— START Entries —

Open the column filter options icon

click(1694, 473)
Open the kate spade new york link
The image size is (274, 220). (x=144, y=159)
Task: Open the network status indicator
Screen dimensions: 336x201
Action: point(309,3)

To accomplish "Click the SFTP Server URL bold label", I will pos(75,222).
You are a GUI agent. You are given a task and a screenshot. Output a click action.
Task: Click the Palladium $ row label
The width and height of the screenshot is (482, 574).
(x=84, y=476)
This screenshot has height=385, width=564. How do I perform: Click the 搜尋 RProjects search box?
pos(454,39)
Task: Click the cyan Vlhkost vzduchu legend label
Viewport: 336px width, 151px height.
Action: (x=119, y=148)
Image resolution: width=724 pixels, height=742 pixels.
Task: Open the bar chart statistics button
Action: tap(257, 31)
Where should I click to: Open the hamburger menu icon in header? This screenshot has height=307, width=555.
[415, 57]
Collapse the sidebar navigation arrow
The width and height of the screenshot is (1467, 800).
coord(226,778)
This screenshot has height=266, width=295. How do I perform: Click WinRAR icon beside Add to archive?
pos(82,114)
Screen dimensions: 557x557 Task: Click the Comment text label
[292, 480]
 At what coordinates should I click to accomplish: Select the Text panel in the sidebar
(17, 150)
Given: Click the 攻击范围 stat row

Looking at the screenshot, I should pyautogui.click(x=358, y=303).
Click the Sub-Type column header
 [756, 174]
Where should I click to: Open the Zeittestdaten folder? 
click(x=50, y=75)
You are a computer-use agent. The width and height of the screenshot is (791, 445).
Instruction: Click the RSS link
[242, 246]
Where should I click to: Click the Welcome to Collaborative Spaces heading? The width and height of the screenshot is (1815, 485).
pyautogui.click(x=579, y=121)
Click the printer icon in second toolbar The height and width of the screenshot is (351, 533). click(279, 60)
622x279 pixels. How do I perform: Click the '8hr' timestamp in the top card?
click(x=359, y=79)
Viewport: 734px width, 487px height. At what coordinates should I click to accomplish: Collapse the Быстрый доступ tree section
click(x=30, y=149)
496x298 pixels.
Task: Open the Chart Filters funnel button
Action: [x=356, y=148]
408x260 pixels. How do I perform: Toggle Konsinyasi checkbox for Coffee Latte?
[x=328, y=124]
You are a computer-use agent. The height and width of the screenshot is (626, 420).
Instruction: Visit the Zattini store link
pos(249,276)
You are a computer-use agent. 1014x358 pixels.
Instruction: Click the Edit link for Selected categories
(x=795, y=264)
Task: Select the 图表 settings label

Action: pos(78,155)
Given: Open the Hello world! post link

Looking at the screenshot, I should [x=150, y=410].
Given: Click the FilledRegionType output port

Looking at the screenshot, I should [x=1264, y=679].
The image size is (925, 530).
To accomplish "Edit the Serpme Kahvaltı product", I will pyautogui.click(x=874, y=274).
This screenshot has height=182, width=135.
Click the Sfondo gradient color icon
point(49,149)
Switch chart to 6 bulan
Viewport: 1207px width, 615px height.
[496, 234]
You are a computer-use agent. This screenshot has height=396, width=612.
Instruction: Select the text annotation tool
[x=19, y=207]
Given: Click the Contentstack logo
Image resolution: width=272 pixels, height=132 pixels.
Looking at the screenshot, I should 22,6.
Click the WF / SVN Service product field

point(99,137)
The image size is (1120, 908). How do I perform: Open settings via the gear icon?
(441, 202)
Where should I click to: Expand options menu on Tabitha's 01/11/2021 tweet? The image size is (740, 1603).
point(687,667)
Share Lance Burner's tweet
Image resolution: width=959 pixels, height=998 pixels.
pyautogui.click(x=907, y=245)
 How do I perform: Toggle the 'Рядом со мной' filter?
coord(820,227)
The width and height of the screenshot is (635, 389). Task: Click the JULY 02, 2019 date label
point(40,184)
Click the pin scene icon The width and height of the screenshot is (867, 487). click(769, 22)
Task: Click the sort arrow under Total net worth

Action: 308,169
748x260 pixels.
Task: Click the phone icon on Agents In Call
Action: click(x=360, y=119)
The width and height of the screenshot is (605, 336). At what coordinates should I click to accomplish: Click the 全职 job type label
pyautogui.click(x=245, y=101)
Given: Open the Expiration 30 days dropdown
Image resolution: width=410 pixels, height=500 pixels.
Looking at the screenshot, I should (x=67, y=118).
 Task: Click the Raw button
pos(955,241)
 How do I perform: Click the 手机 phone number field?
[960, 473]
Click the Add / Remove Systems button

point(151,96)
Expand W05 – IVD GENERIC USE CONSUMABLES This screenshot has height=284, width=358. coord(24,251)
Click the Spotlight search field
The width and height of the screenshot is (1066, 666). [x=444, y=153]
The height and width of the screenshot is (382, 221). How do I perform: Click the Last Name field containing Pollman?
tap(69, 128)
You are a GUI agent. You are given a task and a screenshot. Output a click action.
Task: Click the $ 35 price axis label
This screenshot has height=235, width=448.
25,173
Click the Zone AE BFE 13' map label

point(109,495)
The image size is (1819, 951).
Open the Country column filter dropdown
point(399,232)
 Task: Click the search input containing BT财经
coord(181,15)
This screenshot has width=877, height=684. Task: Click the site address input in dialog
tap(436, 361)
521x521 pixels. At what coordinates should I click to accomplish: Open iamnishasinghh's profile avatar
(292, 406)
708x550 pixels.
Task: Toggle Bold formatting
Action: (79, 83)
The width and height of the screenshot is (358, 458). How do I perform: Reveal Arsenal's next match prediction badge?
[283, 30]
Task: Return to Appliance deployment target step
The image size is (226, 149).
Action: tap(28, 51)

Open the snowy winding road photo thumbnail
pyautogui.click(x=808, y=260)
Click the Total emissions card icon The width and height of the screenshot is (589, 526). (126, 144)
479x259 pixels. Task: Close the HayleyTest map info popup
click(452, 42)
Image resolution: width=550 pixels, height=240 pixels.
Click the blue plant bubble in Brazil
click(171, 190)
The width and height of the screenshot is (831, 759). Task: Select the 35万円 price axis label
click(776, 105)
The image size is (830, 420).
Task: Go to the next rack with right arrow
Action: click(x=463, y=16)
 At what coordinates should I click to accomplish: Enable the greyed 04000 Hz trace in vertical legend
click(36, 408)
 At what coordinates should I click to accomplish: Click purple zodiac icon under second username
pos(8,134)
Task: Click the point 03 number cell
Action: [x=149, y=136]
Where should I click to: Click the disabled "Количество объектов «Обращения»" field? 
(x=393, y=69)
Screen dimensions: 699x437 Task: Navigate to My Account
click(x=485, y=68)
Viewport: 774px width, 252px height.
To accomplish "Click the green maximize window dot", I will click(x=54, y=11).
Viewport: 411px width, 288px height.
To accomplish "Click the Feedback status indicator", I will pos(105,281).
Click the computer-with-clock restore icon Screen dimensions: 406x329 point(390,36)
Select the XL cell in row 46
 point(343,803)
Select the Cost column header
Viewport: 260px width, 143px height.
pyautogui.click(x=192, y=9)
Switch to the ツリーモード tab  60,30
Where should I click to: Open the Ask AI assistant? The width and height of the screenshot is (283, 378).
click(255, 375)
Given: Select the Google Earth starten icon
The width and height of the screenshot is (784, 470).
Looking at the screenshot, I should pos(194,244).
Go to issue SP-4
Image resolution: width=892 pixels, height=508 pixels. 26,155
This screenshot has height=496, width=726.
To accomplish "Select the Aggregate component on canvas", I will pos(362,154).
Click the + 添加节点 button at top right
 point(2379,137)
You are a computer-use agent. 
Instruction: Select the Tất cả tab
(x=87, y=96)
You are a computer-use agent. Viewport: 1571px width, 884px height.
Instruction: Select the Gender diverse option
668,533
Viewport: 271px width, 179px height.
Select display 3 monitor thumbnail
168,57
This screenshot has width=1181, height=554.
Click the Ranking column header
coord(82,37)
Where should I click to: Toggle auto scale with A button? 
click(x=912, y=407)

— END Entries —

Please rewrite the records above as a numbered list, leaving out any blank lines.

Solution below:
1. Open the column filter options icon
2. click(1694, 473)
3. Open the kate spade new york link
4. The image size is (274, 220). (x=144, y=159)
5. Task: Open the network status indicator
6. Screen dimensions: 336x201
7. Action: point(309,3)
8. To accomplish "Click the SFTP Server URL bold label", I will pos(75,222).
9. You are a GUI agent. You are given a task and a screenshot. Output a click action.
10. Task: Click the Palladium $ row label
11. The width and height of the screenshot is (482, 574).
12. (x=84, y=476)
13. This screenshot has height=385, width=564. How do I perform: Click the 搜尋 RProjects search box?
14. pos(454,39)
15. Task: Click the cyan Vlhkost vzduchu legend label
16. Viewport: 336px width, 151px height.
17. Action: (x=119, y=148)
18. Image resolution: width=724 pixels, height=742 pixels.
19. Task: Open the bar chart statistics button
20. Action: tap(257, 31)
21. Where should I click to: Open the hamburger menu icon in header? This screenshot has height=307, width=555.
22. [415, 57]
23. Collapse the sidebar navigation arrow
24. The width and height of the screenshot is (1467, 800).
25. coord(226,778)
26. This screenshot has height=266, width=295. How do I perform: Click WinRAR icon beside Add to archive?
27. pos(82,114)
28. Screen dimensions: 557x557 Task: Click the Comment text label
29. [292, 480]
30.  At what coordinates should I click to accomplish: Select the Text panel in the sidebar
31. (17, 150)
32. Given: Click the 攻击范围 stat row
33. Looking at the screenshot, I should pyautogui.click(x=358, y=303).
34. Click the Sub-Type column header
35.  [756, 174]
36. Where should I click to: Open the Zeittestdaten folder? 
37. click(x=50, y=75)
38. You are a computer-use agent. The width and height of the screenshot is (791, 445).
39. Instruction: Click the RSS link
40. [242, 246]
41. Where should I click to: Click the Welcome to Collaborative Spaces heading? The width and height of the screenshot is (1815, 485).
42. pyautogui.click(x=579, y=121)
43. Click the printer icon in second toolbar The height and width of the screenshot is (351, 533). click(279, 60)
44. 622x279 pixels. How do I perform: Click the '8hr' timestamp in the top card?
45. click(x=359, y=79)
46. Viewport: 734px width, 487px height. At what coordinates should I click to accomplish: Collapse the Быстрый доступ tree section
47. click(x=30, y=149)
48. 496x298 pixels.
49. Task: Open the Chart Filters funnel button
50. Action: [x=356, y=148]
51. 408x260 pixels. How do I perform: Toggle Konsinyasi checkbox for Coffee Latte?
52. [x=328, y=124]
53. You are a computer-use agent. The height and width of the screenshot is (626, 420).
54. Instruction: Visit the Zattini store link
55. pos(249,276)
56. You are a computer-use agent. 1014x358 pixels.
57. Instruction: Click the Edit link for Selected categories
58. (x=795, y=264)
59. Task: Select the 图表 settings label
60. Action: pos(78,155)
61. Given: Open the Hello world! post link
62. Looking at the screenshot, I should [x=150, y=410].
63. Given: Click the FilledRegionType output port
64. Looking at the screenshot, I should [x=1264, y=679].
65. The image size is (925, 530).
66. To accomplish "Edit the Serpme Kahvaltı product", I will pyautogui.click(x=874, y=274).
67. This screenshot has height=182, width=135.
68. Click the Sfondo gradient color icon
69. point(49,149)
70. Switch chart to 6 bulan
71. Viewport: 1207px width, 615px height.
72. [496, 234]
73. You are a computer-use agent. This screenshot has height=396, width=612.
74. Instruction: Select the text annotation tool
75. [x=19, y=207]
76. Given: Click the Contentstack logo
77. Image resolution: width=272 pixels, height=132 pixels.
78. Looking at the screenshot, I should 22,6.
79. Click the WF / SVN Service product field
80. point(99,137)
81. The image size is (1120, 908). How do I perform: Open settings via the gear icon?
82. (441, 202)
83. Where should I click to: Expand options menu on Tabitha's 01/11/2021 tweet? The image size is (740, 1603).
84. point(687,667)
85. Share Lance Burner's tweet
86. Image resolution: width=959 pixels, height=998 pixels.
87. pyautogui.click(x=907, y=245)
88.  How do I perform: Toggle the 'Рядом со мной' filter?
89. coord(820,227)
90. The width and height of the screenshot is (635, 389). Task: Click the JULY 02, 2019 date label
91. point(40,184)
92. Click the pin scene icon The width and height of the screenshot is (867, 487). click(769, 22)
93. Task: Click the sort arrow under Total net worth
94. Action: 308,169
95. 748x260 pixels.
96. Task: Click the phone icon on Agents In Call
97. Action: click(x=360, y=119)
98. The width and height of the screenshot is (605, 336). At what coordinates should I click to accomplish: Click the 全职 job type label
99. pyautogui.click(x=245, y=101)
100. Given: Open the Expiration 30 days dropdown
101. Image resolution: width=410 pixels, height=500 pixels.
102. Looking at the screenshot, I should (x=67, y=118).
103.  Task: Click the Raw button
104. pos(955,241)
105.  How do I perform: Click the 手机 phone number field?
106. [960, 473]
107. Click the Add / Remove Systems button
108. point(151,96)
109. Expand W05 – IVD GENERIC USE CONSUMABLES This screenshot has height=284, width=358. coord(24,251)
110. Click the Spotlight search field
111. The width and height of the screenshot is (1066, 666). [x=444, y=153]
112. The height and width of the screenshot is (382, 221). How do I perform: Click the Last Name field containing Pollman?
113. tap(69, 128)
114. You are a GUI agent. You are given a task and a screenshot. Output a click action.
115. Task: Click the $ 35 price axis label
116. This screenshot has height=235, width=448.
117. 25,173
118. Click the Zone AE BFE 13' map label
119. point(109,495)
120. The image size is (1819, 951).
121. Open the Country column filter dropdown
122. point(399,232)
123.  Task: Click the search input containing BT财经
124. coord(181,15)
125. This screenshot has width=877, height=684. Task: Click the site address input in dialog
126. tap(436, 361)
127. 521x521 pixels. At what coordinates should I click to accomplish: Open iamnishasinghh's profile avatar
128. (292, 406)
129. 708x550 pixels.
130. Task: Toggle Bold formatting
131. Action: (79, 83)
132. The width and height of the screenshot is (358, 458). How do I perform: Reveal Arsenal's next match prediction badge?
133. [283, 30]
134. Task: Return to Appliance deployment target step
135. The image size is (226, 149).
136. Action: tap(28, 51)
137. Open the snowy winding road photo thumbnail
138. pyautogui.click(x=808, y=260)
139. Click the Total emissions card icon The width and height of the screenshot is (589, 526). (126, 144)
140. 479x259 pixels. Task: Close the HayleyTest map info popup
141. click(452, 42)
142. Image resolution: width=550 pixels, height=240 pixels.
143. Click the blue plant bubble in Brazil
144. click(171, 190)
145. The width and height of the screenshot is (831, 759). Task: Select the 35万円 price axis label
146. click(776, 105)
147. The image size is (830, 420).
148. Task: Go to the next rack with right arrow
149. Action: click(x=463, y=16)
150.  At what coordinates should I click to accomplish: Enable the greyed 04000 Hz trace in vertical legend
151. click(36, 408)
152.  At what coordinates should I click to accomplish: Click purple zodiac icon under second username
153. pos(8,134)
154. Task: Click the point 03 number cell
155. Action: [x=149, y=136]
156. Where should I click to: Click the disabled "Количество объектов «Обращения»" field? 
157. (x=393, y=69)
158. Screen dimensions: 699x437 Task: Navigate to My Account
159. click(x=485, y=68)
160. Viewport: 774px width, 252px height.
161. To accomplish "Click the green maximize window dot", I will click(x=54, y=11).
162. Viewport: 411px width, 288px height.
163. To accomplish "Click the Feedback status indicator", I will pos(105,281).
164. Click the computer-with-clock restore icon Screen dimensions: 406x329 point(390,36)
165. Select the XL cell in row 46
166.  point(343,803)
167. Select the Cost column header
168. Viewport: 260px width, 143px height.
169. pyautogui.click(x=192, y=9)
170. Switch to the ツリーモード tab  60,30
171. Where should I click to: Open the Ask AI assistant? The width and height of the screenshot is (283, 378).
172. click(255, 375)
173. Given: Select the Google Earth starten icon
174. The width and height of the screenshot is (784, 470).
175. Looking at the screenshot, I should pos(194,244).
176. Go to issue SP-4
177. Image resolution: width=892 pixels, height=508 pixels. 26,155
178. This screenshot has height=496, width=726.
179. To accomplish "Select the Aggregate component on canvas", I will pos(362,154).
180. Click the + 添加节点 button at top right
181.  point(2379,137)
182. You are a computer-use agent. 
183. Instruction: Select the Tất cả tab
184. (x=87, y=96)
185. You are a computer-use agent. Viewport: 1571px width, 884px height.
186. Instruction: Select the Gender diverse option
187. 668,533
188. Viewport: 271px width, 179px height.
189. Select display 3 monitor thumbnail
190. 168,57
191. This screenshot has width=1181, height=554.
192. Click the Ranking column header
193. coord(82,37)
194. Where should I click to: Toggle auto scale with A button? 
195. click(x=912, y=407)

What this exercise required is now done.